### INSTRUCTIONS TO FOLLOW
Begin the copy at the line containing "Click the 'sudo apt update' command text" and end it at the final line of the material below, reproducing each line exactly, without images.

[Opening RECORD SET section]

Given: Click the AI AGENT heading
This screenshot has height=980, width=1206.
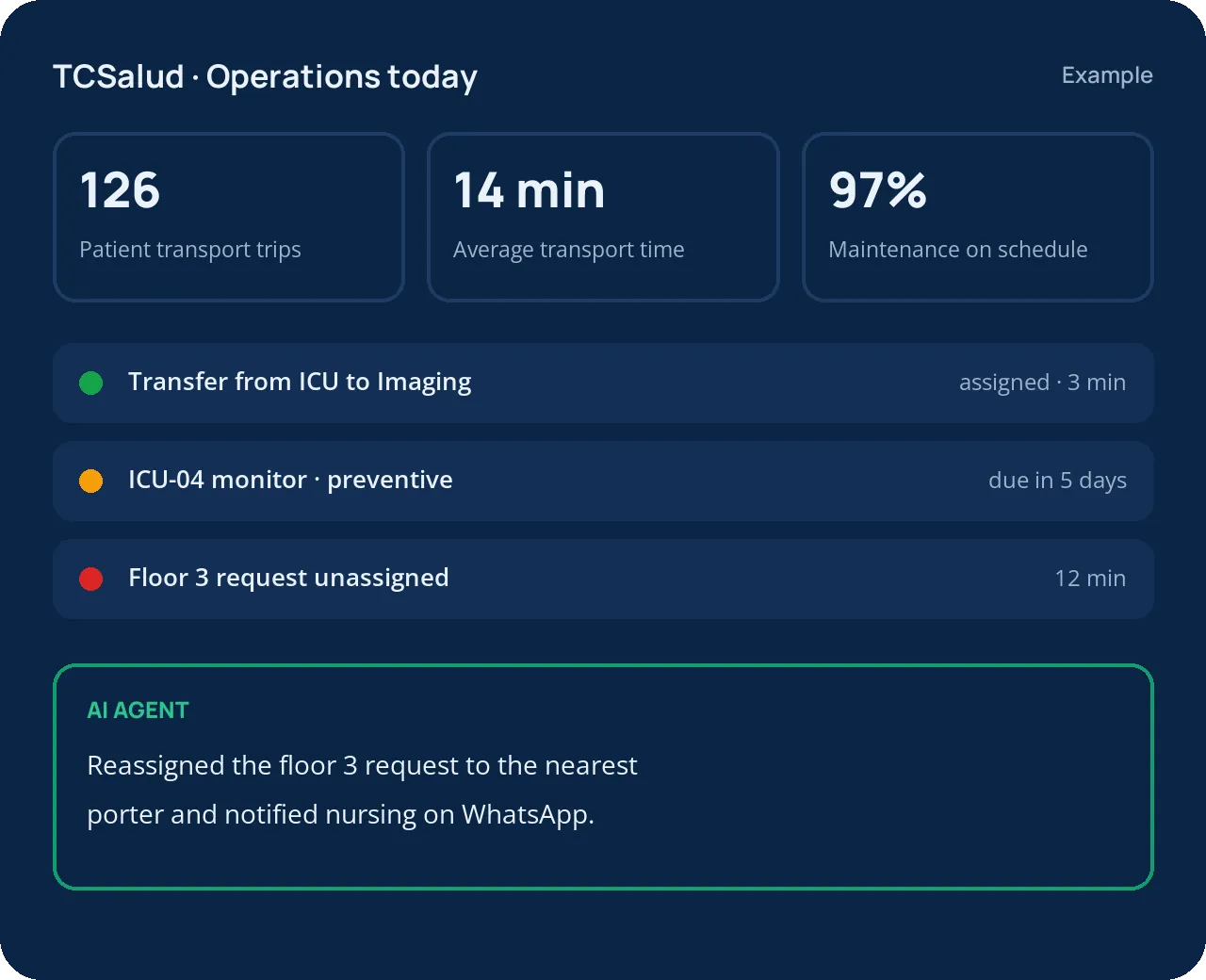Looking at the screenshot, I should [138, 710].
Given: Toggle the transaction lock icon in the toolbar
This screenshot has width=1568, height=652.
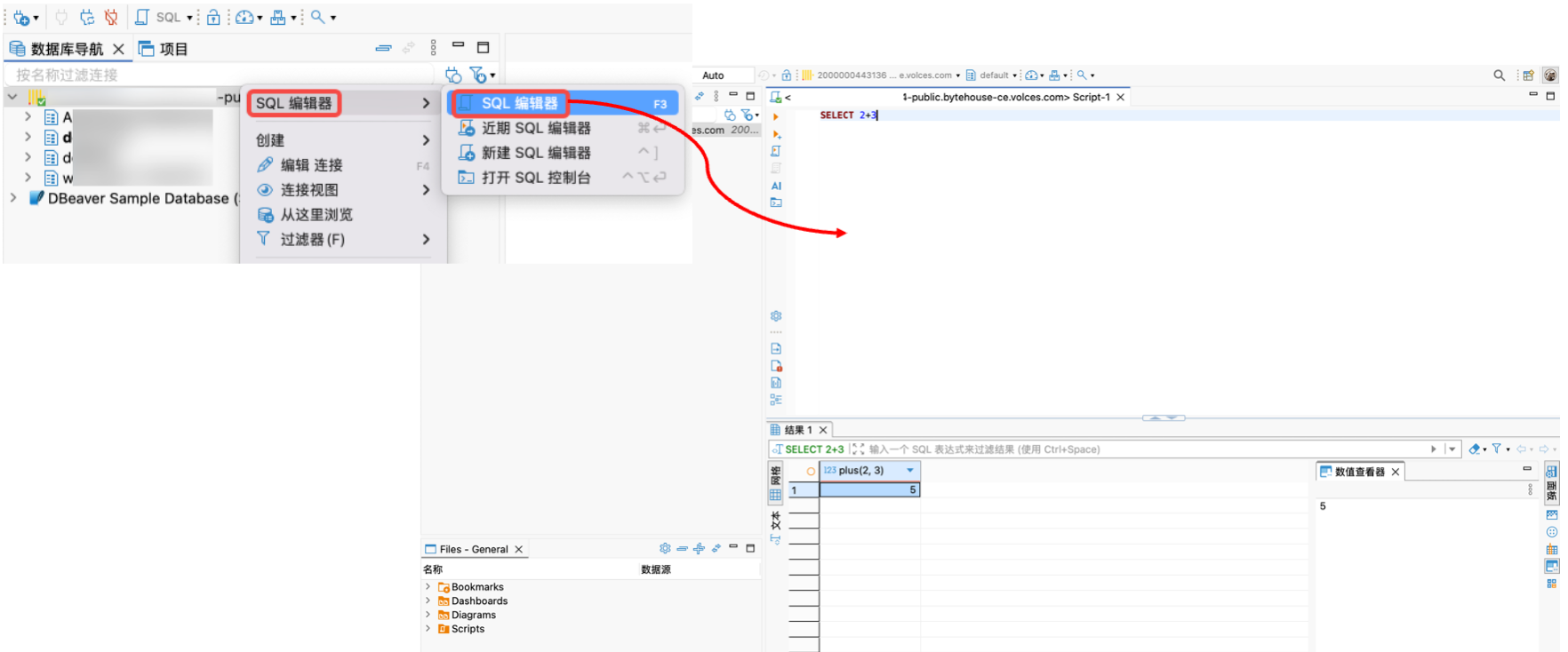Looking at the screenshot, I should 213,18.
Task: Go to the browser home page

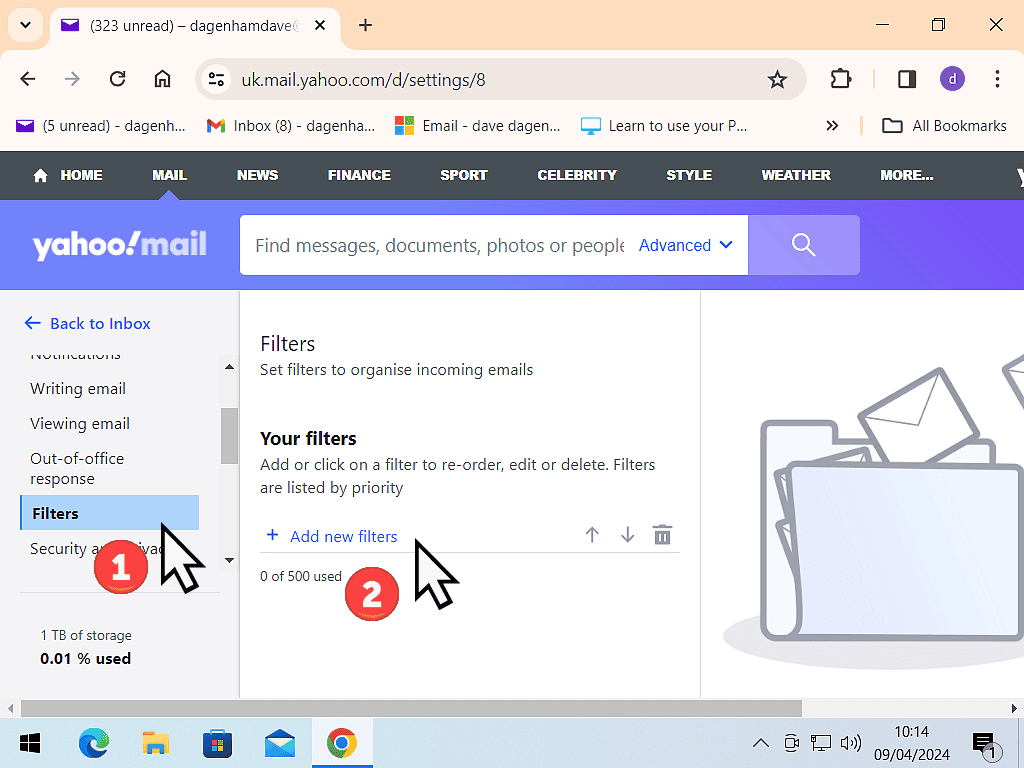Action: (162, 79)
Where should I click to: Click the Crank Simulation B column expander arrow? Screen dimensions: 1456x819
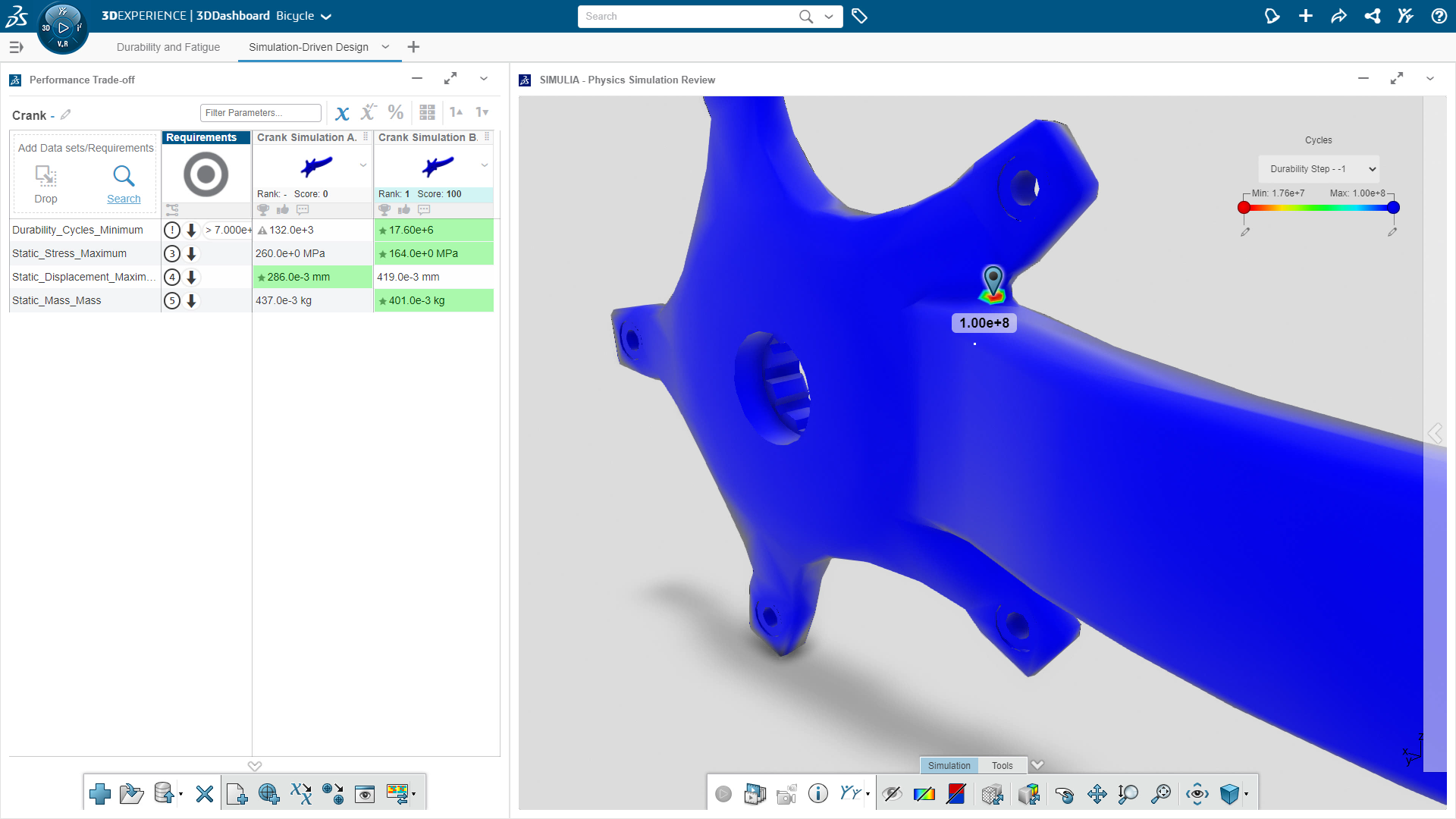point(485,166)
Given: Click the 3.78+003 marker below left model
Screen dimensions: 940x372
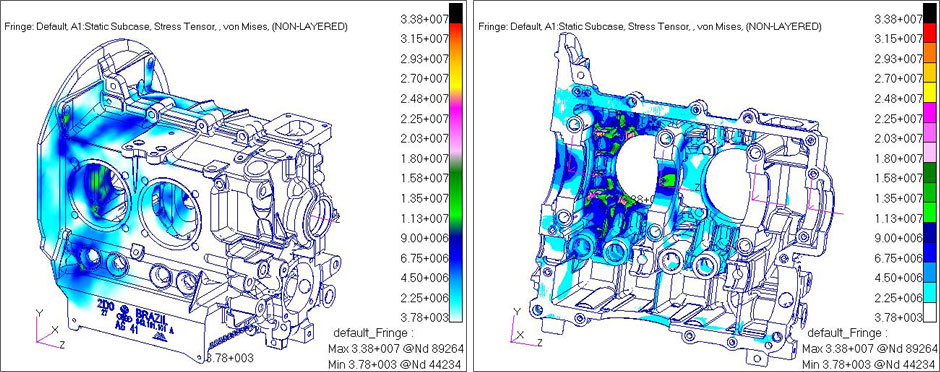Looking at the screenshot, I should tap(230, 358).
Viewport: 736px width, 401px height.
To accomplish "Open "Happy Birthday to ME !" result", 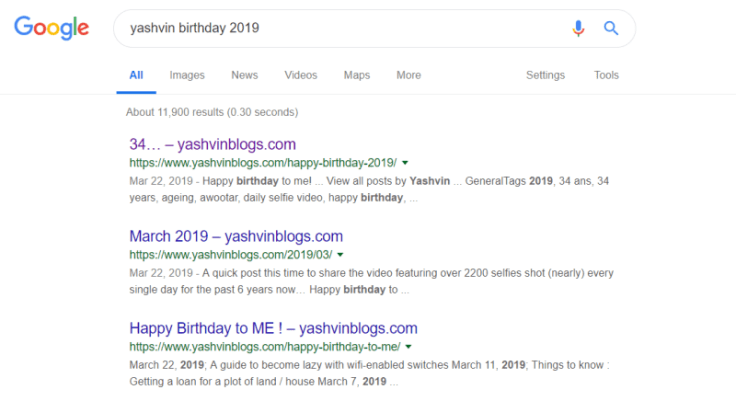I will [x=273, y=328].
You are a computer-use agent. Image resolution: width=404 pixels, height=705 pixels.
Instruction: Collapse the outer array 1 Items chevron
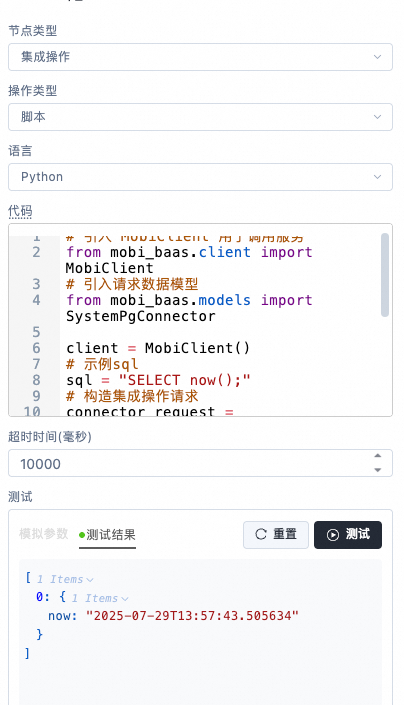[89, 580]
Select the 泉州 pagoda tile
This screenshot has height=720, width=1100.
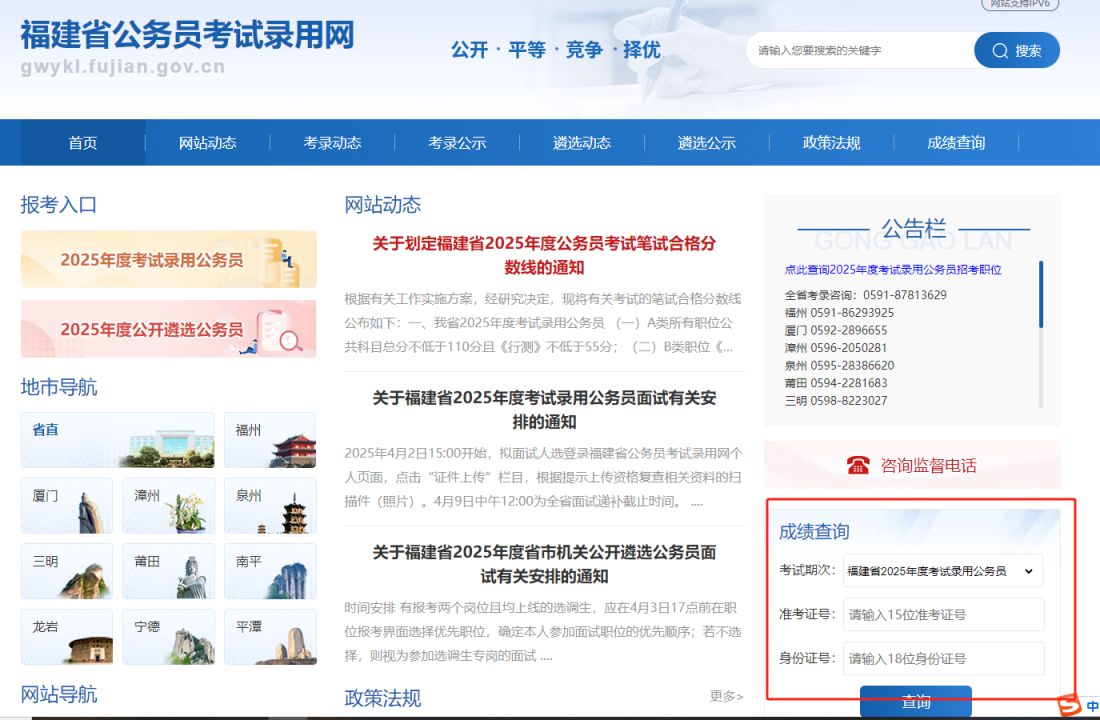(270, 505)
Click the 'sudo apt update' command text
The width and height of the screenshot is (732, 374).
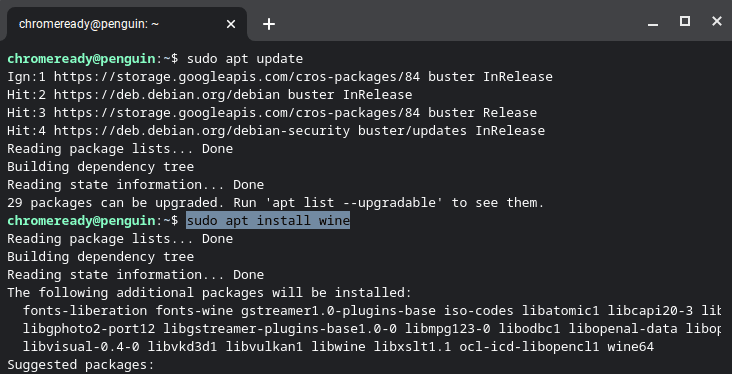point(245,59)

[Closing RECORD SET section]

### PROBLEM SOLUTION
Click the 'sudo apt update' command text
The width and height of the screenshot is (732, 374).
point(245,59)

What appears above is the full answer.